Submission Guidelines   Submit Your Work

Submitted papers must be no longer than five 8.5" x 11" pages, based on the standard USENIX format. References do not count towards the five-page limit. Specifically, your paper should be typeset in two-column format in 10-point type on 12-point (single-spaced) leading, with a text block no more than 6.5" wide by 9" deep. Papers must be submitted via the Web submission form.

Paper submissions must be submitted in a form suitable for anonymous review: no author names or affiliations may appear on the title page, and authors should avoid revealing their identities in the text. When referring to your previous work, do so in the third person, as though it were written by someone else. Only blind the reference itself in the (unusual) case that a third-person reference is infeasible. Contact the program co-chairs at inflow16chairs@usenix.org if you have any questions.

Papers that do not comply with the submission requirements, including length and anonymity, may be rejected without review.

All accepted papers will be available online to registered attendees before the workshop. If your paper should not be published prior to the event, please notify production@usenix.org. The papers will be available online to everyone beginning on the day of the workshop, November 1, 2016.
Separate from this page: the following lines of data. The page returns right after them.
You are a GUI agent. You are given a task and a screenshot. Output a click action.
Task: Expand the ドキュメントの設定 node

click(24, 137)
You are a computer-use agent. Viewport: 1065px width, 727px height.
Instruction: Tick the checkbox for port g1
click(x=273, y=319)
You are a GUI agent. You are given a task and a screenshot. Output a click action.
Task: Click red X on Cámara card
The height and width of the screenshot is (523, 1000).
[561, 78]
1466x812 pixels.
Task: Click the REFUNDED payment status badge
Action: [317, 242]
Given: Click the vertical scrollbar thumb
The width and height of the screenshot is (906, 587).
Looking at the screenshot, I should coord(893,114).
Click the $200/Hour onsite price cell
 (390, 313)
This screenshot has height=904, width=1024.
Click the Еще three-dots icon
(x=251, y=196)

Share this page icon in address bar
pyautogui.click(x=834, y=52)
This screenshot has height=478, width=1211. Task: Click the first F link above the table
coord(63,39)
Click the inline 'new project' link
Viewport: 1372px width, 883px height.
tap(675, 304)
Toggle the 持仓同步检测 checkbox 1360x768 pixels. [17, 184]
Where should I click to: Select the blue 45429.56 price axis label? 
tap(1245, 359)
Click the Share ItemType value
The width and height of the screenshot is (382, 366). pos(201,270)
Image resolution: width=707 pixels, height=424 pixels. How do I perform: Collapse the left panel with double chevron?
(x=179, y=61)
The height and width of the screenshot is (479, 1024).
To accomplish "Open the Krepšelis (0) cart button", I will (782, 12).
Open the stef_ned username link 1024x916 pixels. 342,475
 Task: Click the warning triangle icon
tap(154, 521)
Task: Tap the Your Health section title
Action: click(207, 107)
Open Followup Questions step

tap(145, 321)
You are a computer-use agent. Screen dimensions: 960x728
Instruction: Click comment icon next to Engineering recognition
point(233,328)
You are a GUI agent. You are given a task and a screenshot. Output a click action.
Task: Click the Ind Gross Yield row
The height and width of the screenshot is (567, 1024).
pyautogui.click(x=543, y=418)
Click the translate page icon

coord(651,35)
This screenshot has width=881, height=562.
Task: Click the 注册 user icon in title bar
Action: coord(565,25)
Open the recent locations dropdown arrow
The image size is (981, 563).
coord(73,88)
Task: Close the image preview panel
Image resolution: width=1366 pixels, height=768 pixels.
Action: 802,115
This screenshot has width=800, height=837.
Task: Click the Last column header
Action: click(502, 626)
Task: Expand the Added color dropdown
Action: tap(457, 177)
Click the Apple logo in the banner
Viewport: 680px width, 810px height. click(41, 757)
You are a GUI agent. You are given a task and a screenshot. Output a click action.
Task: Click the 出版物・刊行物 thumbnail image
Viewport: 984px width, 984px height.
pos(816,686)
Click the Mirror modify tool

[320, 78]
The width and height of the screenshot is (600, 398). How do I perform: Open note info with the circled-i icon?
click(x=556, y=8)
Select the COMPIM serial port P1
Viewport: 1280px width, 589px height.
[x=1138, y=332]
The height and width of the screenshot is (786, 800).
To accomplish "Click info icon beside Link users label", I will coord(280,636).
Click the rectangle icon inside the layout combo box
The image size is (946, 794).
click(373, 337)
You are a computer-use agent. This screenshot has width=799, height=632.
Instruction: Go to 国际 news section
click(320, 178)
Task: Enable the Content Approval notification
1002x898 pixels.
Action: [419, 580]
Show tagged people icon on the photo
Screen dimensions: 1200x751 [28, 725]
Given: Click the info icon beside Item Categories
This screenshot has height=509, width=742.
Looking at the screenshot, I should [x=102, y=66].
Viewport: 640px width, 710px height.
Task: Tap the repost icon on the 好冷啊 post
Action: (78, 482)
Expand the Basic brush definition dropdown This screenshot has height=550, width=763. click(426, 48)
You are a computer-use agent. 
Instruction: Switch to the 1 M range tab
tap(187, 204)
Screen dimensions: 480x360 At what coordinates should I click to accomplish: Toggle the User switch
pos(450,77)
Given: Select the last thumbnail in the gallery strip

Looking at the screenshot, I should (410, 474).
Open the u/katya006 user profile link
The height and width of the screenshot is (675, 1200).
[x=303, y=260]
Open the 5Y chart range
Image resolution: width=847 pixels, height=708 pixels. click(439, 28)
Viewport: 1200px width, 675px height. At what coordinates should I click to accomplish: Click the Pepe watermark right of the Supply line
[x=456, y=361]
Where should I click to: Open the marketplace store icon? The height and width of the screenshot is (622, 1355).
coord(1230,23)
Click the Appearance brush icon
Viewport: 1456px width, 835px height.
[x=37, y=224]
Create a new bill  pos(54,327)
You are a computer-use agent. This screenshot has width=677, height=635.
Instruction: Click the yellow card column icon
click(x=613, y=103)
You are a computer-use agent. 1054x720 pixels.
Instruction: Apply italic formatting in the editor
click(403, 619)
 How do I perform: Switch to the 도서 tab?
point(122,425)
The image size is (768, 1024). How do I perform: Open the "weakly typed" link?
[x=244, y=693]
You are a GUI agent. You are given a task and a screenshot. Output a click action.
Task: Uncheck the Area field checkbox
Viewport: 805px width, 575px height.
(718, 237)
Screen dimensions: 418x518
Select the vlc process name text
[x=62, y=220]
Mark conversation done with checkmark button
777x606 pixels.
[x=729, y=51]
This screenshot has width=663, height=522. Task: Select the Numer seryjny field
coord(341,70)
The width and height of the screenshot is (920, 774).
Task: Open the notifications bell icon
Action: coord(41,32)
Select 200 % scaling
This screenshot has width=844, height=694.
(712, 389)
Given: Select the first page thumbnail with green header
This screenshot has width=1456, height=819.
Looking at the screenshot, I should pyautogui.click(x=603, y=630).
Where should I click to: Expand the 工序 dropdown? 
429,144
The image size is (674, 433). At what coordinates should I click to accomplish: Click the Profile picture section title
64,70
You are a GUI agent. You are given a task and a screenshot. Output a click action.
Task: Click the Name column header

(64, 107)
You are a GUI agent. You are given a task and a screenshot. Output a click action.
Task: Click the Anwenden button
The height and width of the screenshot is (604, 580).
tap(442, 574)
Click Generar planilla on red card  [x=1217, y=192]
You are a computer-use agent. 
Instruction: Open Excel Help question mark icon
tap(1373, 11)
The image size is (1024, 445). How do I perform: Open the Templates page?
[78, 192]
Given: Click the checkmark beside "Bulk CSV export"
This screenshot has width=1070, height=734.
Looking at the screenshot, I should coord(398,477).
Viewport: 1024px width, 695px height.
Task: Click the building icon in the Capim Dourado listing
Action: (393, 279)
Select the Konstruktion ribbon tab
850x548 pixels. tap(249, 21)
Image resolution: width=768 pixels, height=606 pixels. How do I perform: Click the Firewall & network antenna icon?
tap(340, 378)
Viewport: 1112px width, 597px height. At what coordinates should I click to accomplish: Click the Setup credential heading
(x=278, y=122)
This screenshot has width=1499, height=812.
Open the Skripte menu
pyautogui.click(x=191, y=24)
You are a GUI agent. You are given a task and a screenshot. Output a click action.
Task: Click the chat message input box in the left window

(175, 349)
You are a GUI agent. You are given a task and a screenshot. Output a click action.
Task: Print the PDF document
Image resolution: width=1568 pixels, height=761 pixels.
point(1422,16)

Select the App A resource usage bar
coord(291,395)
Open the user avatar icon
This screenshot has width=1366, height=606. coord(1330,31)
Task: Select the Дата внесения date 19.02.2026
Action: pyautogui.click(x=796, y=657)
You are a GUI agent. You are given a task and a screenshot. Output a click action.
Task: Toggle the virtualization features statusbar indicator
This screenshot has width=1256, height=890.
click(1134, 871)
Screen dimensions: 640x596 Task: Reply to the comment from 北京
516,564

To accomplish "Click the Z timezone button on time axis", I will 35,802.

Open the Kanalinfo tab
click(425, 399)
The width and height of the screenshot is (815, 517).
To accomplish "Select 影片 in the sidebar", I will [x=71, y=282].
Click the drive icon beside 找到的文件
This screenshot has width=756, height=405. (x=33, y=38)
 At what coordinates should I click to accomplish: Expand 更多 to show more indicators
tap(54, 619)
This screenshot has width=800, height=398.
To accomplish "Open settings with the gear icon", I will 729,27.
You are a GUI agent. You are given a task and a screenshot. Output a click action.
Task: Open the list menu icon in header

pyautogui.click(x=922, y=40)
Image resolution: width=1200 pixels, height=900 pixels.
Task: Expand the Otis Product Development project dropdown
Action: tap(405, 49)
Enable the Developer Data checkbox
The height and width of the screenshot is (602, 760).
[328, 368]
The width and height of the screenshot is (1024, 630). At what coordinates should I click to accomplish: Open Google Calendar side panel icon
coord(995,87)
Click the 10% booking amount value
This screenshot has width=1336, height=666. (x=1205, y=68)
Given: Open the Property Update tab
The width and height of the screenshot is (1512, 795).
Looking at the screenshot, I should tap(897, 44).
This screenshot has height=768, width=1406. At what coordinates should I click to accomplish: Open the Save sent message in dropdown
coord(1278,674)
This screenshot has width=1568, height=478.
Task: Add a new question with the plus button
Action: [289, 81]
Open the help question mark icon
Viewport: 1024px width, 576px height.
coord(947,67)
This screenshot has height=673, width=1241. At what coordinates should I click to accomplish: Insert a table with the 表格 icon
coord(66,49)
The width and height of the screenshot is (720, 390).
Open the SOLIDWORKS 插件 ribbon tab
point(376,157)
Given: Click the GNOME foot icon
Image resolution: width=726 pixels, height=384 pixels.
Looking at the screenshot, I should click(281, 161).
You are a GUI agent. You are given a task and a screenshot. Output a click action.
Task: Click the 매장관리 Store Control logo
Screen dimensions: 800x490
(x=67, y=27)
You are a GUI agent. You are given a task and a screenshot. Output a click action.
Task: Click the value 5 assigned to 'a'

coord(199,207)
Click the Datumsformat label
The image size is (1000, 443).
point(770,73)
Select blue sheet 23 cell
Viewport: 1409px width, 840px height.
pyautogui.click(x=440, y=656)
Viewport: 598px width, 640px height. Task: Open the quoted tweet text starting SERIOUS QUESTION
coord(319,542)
Simultaneous submission of the same work to multiple venues, submission of previously published work, or plagiarism constitutes dishonesty or fraud. USENIX, like other scientific and technical conferences and journals, prohibits these practices and may take action against authors who have committed them. See the USENIX Conference Submissions Policy for details. Note, however, that we expect that many papers accepted for INFLOW '16 will eventually be extended as full papers suitable for presentation at future conferences. Questions? Contact your program co-chairs, inflow16chairs@usenix.org, or the USENIX office, submissionspolicy@usenix.org.

Papers accompanied by nondisclosure agreement forms will not be considered. Accepted submissions will be treated as confidential prior to publication on the USENIX INFLOW '16 Web site; rejected submissions will be permanently treated as confidential.